Industrial Relations, Transport Industry News

NatRoad calls on federal government to improve heavy vehicle access

NatRoad

Industry association NatRoad is calling on the federal government to remove roadblocks preventing heavy vehicles from accessing national highways as safely and efficiently as possible.

In a December meeting, Australia’s transport ministers decided to extend the deadline for bringing in changes to the Heavy Vehicle National Law (HVNL) until 2025. NatRoad believes this is still too far away.

It wants to see the introduction of an online automated national access system to give heavy vehicles as-of-right access on national highways, dropping the need for permits and approvals significantly.

NatRoad CEO Warren Clark says access targets laid out by the 2022 Kanofski Review of HVNL reform are a best-case scenario for changes.

“The Kanofski recommendations called for an automated access system within three years and a reduction in the number of permits by 50 per cent in the same period,” he says.

“While we welcome the work that is underway, it’s clear the current pace of reform means we will fail to meet those targets.

“Moving more freight with fewer vehicle movements makes for safer roads while at the same time reducing diesel use and carbon emissions.

“Automated access is a critical economic reform and must be treated as such.

“Governments should back this reform agenda with enough resourcing to make it happen according to the Kanofski timeline.”

Increasing road access was one of NatRoad’s primary asks of the federal government in its recent 2024-25 Budget submissions.

In addition to improving access to key national highways and extending funding for the NHVR’s Strategic Local Government Asset Assessment Project, it has also asked for reforms to increase the mass, height and length of general access vehicles.

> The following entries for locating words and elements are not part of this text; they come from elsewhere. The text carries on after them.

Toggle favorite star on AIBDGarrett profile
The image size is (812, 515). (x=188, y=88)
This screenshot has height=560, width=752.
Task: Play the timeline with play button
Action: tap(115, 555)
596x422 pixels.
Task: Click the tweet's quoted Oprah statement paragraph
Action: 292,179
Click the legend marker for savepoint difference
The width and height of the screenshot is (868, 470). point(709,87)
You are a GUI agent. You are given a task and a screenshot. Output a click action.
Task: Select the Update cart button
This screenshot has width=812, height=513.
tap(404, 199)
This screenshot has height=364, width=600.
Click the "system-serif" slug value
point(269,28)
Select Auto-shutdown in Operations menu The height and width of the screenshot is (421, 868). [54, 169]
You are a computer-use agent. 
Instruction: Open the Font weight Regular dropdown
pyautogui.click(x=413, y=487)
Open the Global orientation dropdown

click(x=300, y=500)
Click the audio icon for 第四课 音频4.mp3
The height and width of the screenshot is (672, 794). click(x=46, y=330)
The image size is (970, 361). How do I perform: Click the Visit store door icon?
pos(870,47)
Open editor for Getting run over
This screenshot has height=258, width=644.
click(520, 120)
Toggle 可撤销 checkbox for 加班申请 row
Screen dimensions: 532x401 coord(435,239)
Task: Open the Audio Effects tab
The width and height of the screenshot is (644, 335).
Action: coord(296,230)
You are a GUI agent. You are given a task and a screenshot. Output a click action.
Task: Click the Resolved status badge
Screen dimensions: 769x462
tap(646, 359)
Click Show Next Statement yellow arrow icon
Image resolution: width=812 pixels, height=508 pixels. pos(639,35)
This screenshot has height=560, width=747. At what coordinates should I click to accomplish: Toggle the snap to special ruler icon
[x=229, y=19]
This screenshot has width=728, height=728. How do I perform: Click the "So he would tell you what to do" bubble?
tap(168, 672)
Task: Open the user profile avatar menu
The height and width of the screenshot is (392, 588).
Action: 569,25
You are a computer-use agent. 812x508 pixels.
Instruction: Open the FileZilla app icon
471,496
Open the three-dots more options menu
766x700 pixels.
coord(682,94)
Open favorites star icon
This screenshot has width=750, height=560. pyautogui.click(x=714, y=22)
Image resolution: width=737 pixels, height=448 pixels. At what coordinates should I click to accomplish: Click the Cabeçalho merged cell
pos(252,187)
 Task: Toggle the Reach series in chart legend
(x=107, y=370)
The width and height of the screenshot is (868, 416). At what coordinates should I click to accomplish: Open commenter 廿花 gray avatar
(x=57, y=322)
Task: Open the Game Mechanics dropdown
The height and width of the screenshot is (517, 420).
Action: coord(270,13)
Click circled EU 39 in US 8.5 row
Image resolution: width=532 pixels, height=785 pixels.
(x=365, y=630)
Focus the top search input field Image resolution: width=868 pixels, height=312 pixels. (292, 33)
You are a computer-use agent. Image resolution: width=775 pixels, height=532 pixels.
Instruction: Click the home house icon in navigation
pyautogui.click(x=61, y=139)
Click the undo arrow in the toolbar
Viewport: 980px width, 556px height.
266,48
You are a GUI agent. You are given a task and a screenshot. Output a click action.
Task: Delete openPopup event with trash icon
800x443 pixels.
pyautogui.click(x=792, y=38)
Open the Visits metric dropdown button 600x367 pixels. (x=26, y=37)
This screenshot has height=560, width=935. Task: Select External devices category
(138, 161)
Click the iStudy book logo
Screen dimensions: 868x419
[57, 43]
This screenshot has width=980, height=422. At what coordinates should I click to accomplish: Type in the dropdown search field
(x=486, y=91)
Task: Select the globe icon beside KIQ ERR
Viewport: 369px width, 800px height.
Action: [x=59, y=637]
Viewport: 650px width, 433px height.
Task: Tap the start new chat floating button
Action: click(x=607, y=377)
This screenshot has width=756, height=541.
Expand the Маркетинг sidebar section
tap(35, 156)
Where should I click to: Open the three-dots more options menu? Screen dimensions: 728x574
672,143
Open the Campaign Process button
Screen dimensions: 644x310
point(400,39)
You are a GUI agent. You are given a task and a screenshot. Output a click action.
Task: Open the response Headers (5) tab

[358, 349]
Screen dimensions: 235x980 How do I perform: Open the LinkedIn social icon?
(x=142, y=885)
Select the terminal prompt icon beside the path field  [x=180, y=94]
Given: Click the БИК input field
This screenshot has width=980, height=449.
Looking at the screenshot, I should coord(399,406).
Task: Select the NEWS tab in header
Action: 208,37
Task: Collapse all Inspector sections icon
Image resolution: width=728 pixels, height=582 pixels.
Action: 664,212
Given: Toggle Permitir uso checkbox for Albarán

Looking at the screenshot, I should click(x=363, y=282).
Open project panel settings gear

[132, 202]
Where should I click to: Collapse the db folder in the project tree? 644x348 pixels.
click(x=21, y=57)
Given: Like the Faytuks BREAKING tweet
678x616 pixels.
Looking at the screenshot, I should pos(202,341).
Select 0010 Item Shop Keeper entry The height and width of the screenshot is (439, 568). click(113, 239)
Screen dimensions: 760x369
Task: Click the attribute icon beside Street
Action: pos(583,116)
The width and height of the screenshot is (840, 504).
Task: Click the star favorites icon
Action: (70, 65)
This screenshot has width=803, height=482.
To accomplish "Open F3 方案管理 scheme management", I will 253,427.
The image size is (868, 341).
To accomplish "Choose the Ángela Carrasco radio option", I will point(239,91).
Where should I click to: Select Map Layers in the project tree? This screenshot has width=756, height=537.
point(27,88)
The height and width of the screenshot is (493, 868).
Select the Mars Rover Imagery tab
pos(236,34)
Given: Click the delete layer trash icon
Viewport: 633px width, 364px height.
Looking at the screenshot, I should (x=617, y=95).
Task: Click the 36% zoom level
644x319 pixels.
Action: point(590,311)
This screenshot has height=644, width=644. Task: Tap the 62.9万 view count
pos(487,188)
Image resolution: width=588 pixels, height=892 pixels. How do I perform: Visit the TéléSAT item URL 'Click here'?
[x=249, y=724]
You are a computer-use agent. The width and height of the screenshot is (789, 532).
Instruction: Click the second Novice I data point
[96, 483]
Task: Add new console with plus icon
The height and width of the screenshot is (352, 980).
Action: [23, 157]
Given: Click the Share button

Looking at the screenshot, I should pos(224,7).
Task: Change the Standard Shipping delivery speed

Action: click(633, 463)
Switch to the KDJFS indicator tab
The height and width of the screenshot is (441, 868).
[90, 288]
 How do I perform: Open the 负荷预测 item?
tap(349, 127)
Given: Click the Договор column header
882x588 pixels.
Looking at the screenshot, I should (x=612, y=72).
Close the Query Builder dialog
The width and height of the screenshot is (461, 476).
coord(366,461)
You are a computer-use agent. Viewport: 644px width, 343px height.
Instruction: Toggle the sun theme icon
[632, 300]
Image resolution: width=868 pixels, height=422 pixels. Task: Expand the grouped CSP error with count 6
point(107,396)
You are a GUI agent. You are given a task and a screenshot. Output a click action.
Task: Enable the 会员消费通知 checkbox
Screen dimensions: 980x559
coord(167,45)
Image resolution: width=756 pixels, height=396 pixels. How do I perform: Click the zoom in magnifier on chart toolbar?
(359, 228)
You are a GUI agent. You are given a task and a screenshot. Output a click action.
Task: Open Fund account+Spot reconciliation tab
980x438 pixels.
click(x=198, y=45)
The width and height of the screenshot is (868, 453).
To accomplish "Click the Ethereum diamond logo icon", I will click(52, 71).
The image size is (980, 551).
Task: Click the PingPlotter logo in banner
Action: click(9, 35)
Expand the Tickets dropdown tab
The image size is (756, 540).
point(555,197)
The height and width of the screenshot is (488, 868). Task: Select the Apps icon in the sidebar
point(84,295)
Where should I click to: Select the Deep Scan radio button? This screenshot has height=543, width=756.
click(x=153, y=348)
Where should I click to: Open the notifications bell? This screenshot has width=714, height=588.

“We are only two months into 2024 and NatRoad already has a collection of member cases where some road managers seem like they are just trying to find ways of saying ‘no’ to better access, ‘no’ to improved productivity and ‘no’ to lower emissions,” Clark says.

“There is a lot of talk about reducing emissions, but these words are empty unless they are backed by more productive road networks across state borders.

“Improving energy efficiency by running more productive heavy vehicles is one of the most cost-effective decarbonisation strategies which can be deployed today.”